梅毒螺旋体膜蛋白Tp92真核表达重组体的构建及其表达鉴定

目的 以梅毒螺旋体 (Treponemapallidum ,Tp)外膜蛋白基因Tp92为目的基因 ,构建Tp真核表达重组体pcDNA3 .1(+ ) -Tp92 ,并鉴定其在Hela细胞能否正确表达 ,为进一步开展TpDNA疫苗动物实验打下基础。 方法 应用PCR技术从TpNichols株基因组模板中扩增Tp92基因 ,定向克隆构建真核表达重组体 pcDNA3 .1(+ ) -Tp92 ,脂质体介导将 pcDNA3 .1(+ ) -Tp92转染入Hela细胞 ,以免疫酶标法和一步法RT -PCR检测pcDNA3 .1(+ ) -Tp92在Hela细胞中的表达情况。 结果 双酶切及测序鉴定证明成功构建Tp真核表达重组体pcDNA3 .1(+ ) -Tp92 ,DNA测序显示重组质粒含有 2 10 3bp的目的基因片段 ,读码框架正确 ,无碱基错配及移码突变。

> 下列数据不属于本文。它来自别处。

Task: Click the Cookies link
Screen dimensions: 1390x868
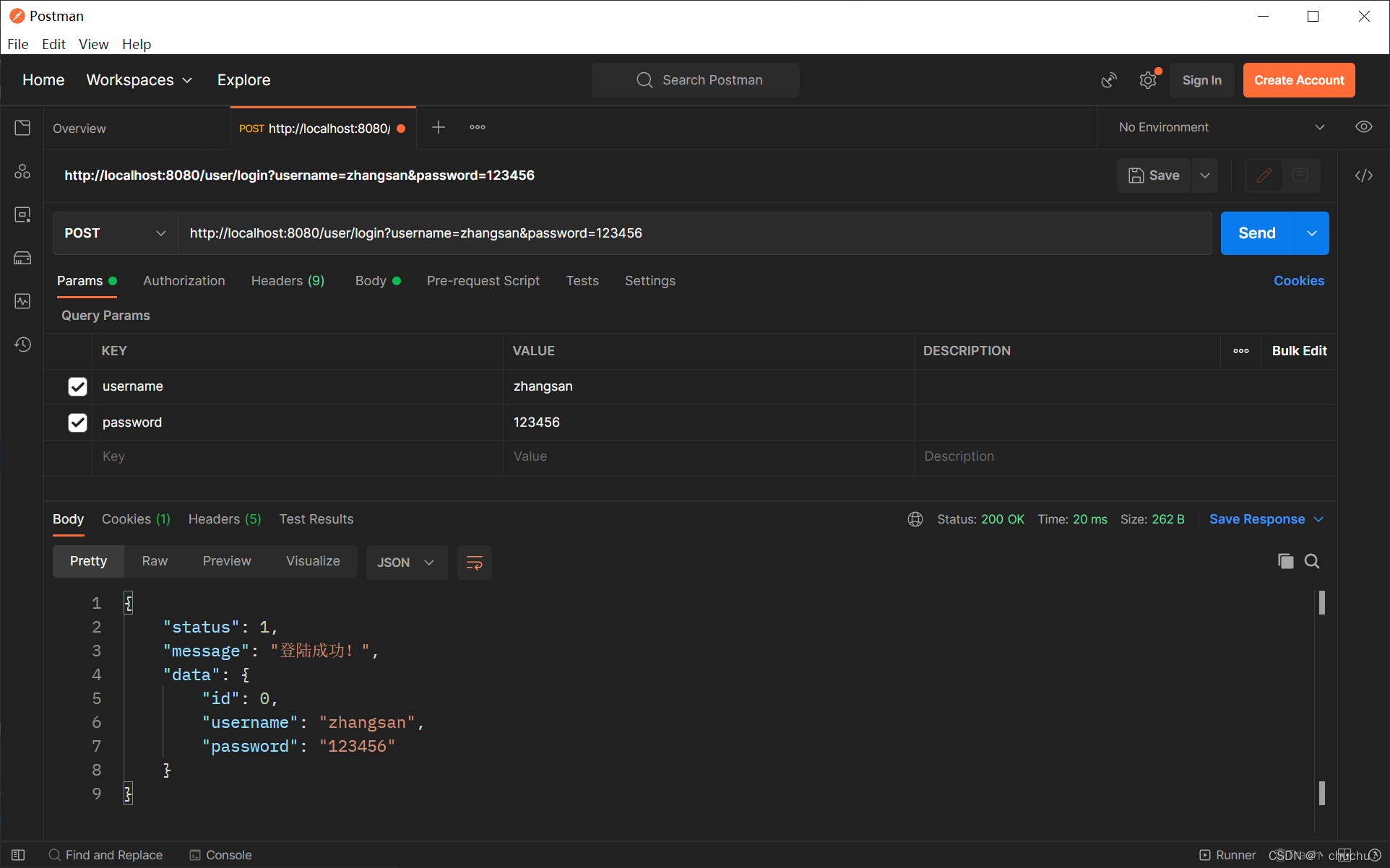Action: pos(1298,281)
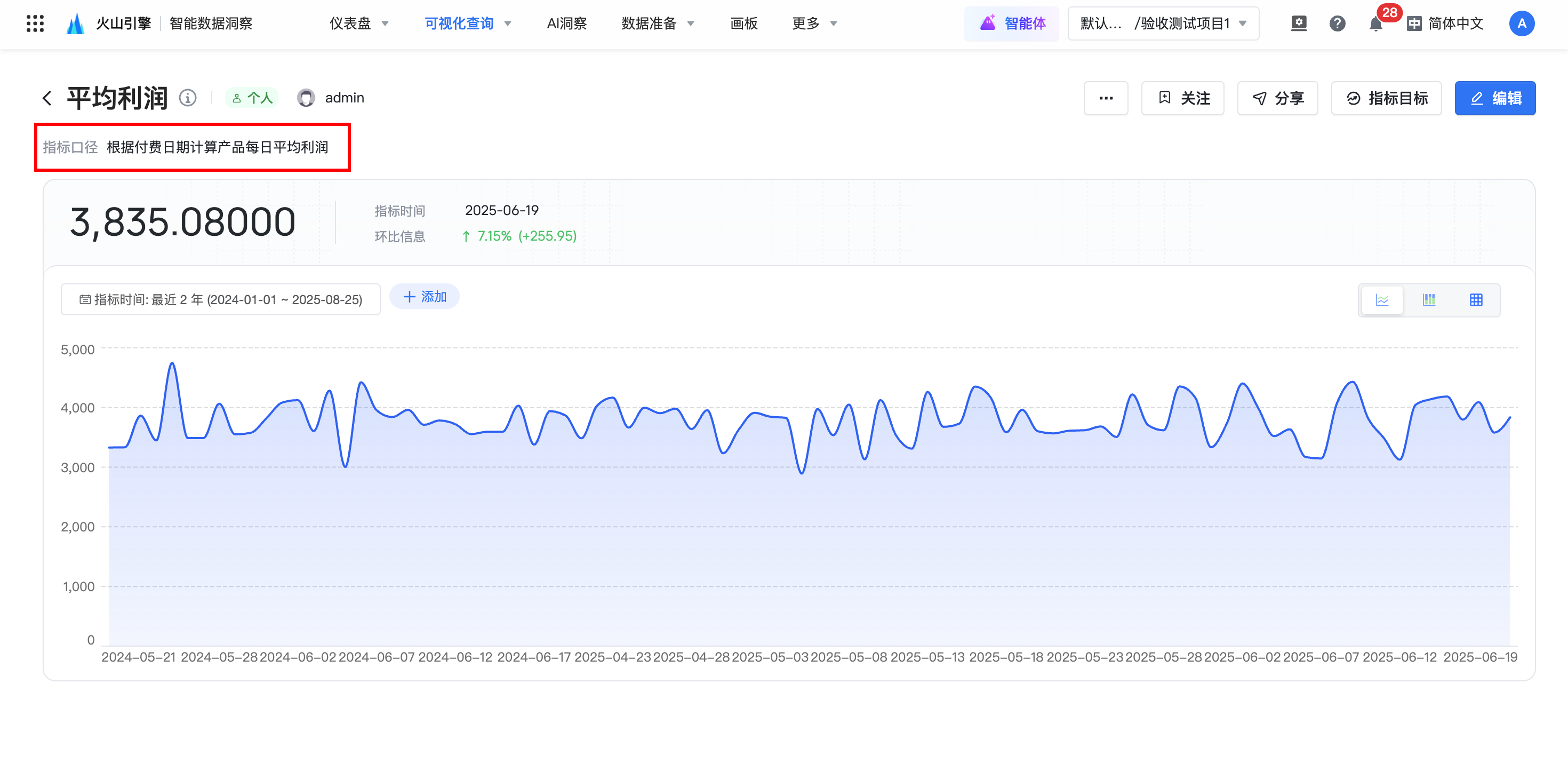This screenshot has height=779, width=1568.
Task: Switch to bar chart view
Action: pyautogui.click(x=1429, y=300)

测序后结果经与GenBank登录的序列做blast比较 ,载体上所连目的基因片段序列与GenBank登录的Nichols株Tp92基因序列完全一致 ,同其他病原性密螺旋体菌株登陆序列比较同源度为 95 .5 %～ 10 0 % ,证实本研究所得到的基因为所需基因 ,同时也表明该基因为Tp的保守性基因。免疫酶标法结果显示该重组体在Hela细胞能有效表达目的蛋白与梅毒阳性标准血清中相应抗体反应 ;RT -PCR检测结果显示RT -PCR扩增产物与Tp92基因片段大小相符 ,确实源于重组质粒转录后的mRNA。